Amb. Robert Strayer said if the recent spate of DNS hijackings are nation-state-baseds, they are no different than any other attacks on critical infrastructure.
Robert Strayer, Department of State, cyber
Robert Strayer, deputy assistant secretary of State, speaks at an event in Geneva in April 2018. (U.S. Mission Geneva / Flickr)

Any nation-state behind recent hijackings of Domain Name System (DNS) records should, in theory, be held responsible under the latest cyberwarfare norms agreement made by 20 countries at the UN in 2015, says America’s top cyber diplomat.

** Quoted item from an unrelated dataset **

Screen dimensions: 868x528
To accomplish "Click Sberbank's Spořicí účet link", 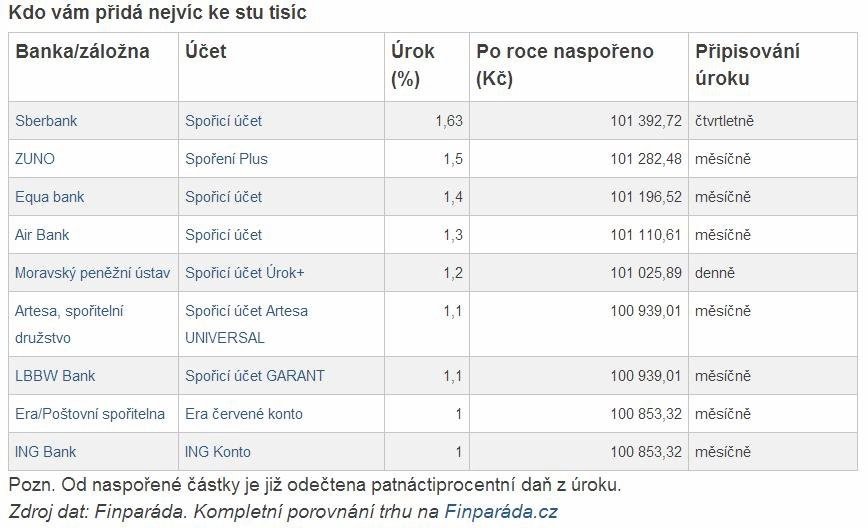I will coord(224,121).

“One of the norms is disrupting physical infrastructure providing services to the public, and I think that fully encapsulates the internet’s DNS function,” Amb. Robert Strayer told CyberScoop Tuesday on the sidelines of the Atlantic Council’s International Conference on Cyber Engagement.

The 2015 UN agreement, outlined in a Group of Government Experts (GGE), affirms that nation-states shouldn’t launch cyberattacks that intend to damage critical infrastructure in other countries. The DNS — which translates human-readable domain names of websites to their machine-readable versions — has a crucial role in directing internet traffic.

But subsequent UN talks reportedly fell apart in 2017 over disagreements China and Russia had with the rest of the member states about whether further enhancements to the GGE document would impinge on their right to self-defense in cyberspace.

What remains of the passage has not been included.